If you don’t have natural light, buy a plant lamp that mimics it ( sells a set for £22). And if artificial sunlight offends your green principles, try the ZZ plant (Zamioculcas zamiifolia), which tolerates a wide range of light conditions. “It’s a slow grower in low light, but it will be fine as long as you don’t water it too much,” says Gerard Jones.

Say no to kalatias

“It breaks my heart when I see someone picking Calathea,” says Gerard Jones. “I just want to scream at them: ‘Noooo!’” It has beautiful leaves – striped and purple with fancy patterns – but I don’t think they should be sold as houseplants.

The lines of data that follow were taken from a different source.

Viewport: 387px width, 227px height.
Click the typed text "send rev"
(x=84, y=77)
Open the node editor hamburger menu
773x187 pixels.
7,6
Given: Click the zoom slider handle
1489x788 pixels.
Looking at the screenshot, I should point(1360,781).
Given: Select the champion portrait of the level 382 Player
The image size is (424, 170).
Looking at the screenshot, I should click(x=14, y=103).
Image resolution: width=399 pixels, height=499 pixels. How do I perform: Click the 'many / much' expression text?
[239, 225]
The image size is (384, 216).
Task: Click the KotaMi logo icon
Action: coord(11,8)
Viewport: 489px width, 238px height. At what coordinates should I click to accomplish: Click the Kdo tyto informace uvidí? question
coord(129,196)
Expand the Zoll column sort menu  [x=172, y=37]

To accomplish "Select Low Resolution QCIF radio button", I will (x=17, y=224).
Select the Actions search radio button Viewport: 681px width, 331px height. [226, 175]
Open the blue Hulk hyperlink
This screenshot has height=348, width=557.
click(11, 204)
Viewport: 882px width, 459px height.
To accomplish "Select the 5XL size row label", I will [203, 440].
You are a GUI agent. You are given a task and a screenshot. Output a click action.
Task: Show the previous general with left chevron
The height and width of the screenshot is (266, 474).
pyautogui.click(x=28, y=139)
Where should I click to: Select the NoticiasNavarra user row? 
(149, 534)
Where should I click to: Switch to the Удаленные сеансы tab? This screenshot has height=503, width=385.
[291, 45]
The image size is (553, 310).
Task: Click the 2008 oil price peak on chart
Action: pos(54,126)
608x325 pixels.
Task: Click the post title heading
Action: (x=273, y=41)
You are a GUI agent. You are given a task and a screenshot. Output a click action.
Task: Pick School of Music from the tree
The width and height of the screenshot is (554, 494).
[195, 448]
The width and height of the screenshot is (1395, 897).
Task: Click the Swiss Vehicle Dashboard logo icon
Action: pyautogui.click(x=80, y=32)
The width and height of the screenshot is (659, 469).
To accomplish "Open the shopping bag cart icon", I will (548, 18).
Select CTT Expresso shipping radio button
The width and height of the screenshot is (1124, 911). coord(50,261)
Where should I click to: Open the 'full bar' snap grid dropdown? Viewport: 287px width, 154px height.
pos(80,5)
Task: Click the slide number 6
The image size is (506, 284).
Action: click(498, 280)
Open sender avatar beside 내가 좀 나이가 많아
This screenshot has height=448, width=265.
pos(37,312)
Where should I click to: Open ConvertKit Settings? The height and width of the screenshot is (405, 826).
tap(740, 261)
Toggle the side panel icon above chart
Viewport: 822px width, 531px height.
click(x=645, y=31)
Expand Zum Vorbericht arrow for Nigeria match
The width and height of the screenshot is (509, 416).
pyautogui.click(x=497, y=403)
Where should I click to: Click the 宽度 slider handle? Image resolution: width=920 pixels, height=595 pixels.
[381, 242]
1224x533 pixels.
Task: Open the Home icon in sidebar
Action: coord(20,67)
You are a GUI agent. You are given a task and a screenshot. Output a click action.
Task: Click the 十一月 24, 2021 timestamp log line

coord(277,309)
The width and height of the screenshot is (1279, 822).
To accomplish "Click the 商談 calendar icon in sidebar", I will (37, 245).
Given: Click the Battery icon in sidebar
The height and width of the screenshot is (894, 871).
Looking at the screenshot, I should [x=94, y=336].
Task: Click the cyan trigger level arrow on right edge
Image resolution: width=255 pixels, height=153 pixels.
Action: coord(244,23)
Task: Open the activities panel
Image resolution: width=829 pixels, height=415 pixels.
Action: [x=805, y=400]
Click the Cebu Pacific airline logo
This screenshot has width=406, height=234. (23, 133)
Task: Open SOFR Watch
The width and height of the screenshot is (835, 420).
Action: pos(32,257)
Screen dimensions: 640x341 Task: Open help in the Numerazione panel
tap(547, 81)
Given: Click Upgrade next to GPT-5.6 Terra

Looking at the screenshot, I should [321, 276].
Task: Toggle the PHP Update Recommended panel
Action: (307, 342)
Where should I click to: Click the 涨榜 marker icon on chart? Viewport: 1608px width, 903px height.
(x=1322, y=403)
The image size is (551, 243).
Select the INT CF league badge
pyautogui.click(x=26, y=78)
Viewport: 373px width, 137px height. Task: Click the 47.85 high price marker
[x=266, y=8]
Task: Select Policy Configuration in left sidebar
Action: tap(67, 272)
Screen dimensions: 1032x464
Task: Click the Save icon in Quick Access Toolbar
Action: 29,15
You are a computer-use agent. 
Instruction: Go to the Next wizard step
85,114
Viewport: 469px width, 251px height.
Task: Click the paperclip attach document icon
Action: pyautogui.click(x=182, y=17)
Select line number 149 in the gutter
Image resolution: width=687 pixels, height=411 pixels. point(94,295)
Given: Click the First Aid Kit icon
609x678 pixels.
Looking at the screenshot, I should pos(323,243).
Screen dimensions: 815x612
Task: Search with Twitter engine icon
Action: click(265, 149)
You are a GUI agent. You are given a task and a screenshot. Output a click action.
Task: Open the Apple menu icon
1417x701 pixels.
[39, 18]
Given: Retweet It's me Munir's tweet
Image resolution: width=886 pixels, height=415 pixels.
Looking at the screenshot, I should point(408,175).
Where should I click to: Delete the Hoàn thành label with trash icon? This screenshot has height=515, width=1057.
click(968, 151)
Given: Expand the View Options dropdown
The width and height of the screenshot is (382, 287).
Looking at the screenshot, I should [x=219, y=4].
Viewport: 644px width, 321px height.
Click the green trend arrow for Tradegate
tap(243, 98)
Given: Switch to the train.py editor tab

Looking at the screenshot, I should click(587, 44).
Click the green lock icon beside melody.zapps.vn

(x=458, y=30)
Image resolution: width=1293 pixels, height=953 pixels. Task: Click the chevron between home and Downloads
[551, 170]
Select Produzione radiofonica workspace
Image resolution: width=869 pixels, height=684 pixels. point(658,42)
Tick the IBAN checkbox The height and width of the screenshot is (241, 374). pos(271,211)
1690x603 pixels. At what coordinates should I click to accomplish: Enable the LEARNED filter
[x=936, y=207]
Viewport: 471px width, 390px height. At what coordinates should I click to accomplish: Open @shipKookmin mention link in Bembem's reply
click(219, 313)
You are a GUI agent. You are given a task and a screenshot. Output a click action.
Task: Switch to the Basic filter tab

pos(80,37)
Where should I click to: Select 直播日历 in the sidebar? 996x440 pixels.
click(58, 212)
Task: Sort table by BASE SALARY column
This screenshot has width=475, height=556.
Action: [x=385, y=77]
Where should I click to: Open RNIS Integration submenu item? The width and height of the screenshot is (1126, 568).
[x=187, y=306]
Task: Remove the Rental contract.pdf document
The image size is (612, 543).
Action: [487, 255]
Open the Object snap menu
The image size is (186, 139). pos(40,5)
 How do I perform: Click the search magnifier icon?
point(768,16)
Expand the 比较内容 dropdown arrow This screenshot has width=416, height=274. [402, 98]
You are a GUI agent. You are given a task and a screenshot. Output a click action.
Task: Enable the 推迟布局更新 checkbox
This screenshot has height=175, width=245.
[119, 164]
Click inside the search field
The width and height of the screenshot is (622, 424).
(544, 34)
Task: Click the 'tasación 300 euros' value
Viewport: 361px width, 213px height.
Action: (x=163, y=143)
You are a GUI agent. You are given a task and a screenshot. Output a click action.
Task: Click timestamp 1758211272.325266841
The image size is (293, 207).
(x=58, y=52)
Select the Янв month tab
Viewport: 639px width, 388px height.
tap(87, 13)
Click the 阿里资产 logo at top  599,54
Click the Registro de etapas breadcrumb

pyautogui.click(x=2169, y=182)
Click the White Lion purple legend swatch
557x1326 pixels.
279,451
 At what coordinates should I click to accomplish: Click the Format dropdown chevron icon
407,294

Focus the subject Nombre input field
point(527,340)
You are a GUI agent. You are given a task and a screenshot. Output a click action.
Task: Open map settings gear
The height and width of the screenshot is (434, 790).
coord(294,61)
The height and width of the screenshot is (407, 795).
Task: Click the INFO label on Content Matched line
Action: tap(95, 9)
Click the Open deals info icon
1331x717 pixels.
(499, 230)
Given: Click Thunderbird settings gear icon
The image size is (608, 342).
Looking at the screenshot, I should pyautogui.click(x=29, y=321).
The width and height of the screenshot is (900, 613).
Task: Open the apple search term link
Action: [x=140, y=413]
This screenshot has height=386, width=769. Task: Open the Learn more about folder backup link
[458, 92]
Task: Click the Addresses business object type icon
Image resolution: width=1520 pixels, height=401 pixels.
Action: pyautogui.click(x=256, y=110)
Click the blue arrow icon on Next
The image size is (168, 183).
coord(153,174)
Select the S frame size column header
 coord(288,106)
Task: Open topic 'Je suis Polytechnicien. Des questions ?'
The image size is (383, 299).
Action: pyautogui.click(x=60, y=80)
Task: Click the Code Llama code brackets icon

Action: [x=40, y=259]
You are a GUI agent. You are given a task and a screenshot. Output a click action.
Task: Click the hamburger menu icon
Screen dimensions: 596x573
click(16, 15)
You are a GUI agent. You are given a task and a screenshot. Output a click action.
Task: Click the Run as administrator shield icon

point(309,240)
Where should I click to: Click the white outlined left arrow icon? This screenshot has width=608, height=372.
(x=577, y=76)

Our homes are simply not suitable for them. You will never see old Calathea. They are a nightmare! Avoid, avoid, avoid. As an alternative, she suggests the similar-looking but firmer maranta.

Avoid radiators

You might think – as I did with my orchid – that plants like warmth. But leaving it on the radiator is a terrible idea, says Gerard Jones. Sporadic and intense bursts of heat can cause plants to “stretch and look a little weird.” Worse still, radiators cause evaporation. This means that when you water your plant, the coolant may dry it out before the plant has time to drink it up. Eek.

Forget the flowers

Flowering plants are beautiful, but they can be so

They are very high maintenance for beginners. “I’ll go for the leafy flower,” Field says. “A juicer is a nice start.” Small and prickly. It may not be particularly pretty, but if you’re embarking on your own plant-growing journey, it’s a good place to start.’ As for where to buy plants, Field recommends your local garden centre, but also rates Marks & Spencer and Waitrose.

Gerard-Jones likes online store, which has a “rescued” cactus section that sells used plant specimens, or, as she puts it, “mature” plant specimens.

If not, these £10 fake tulips from TK Maxx are really excellent.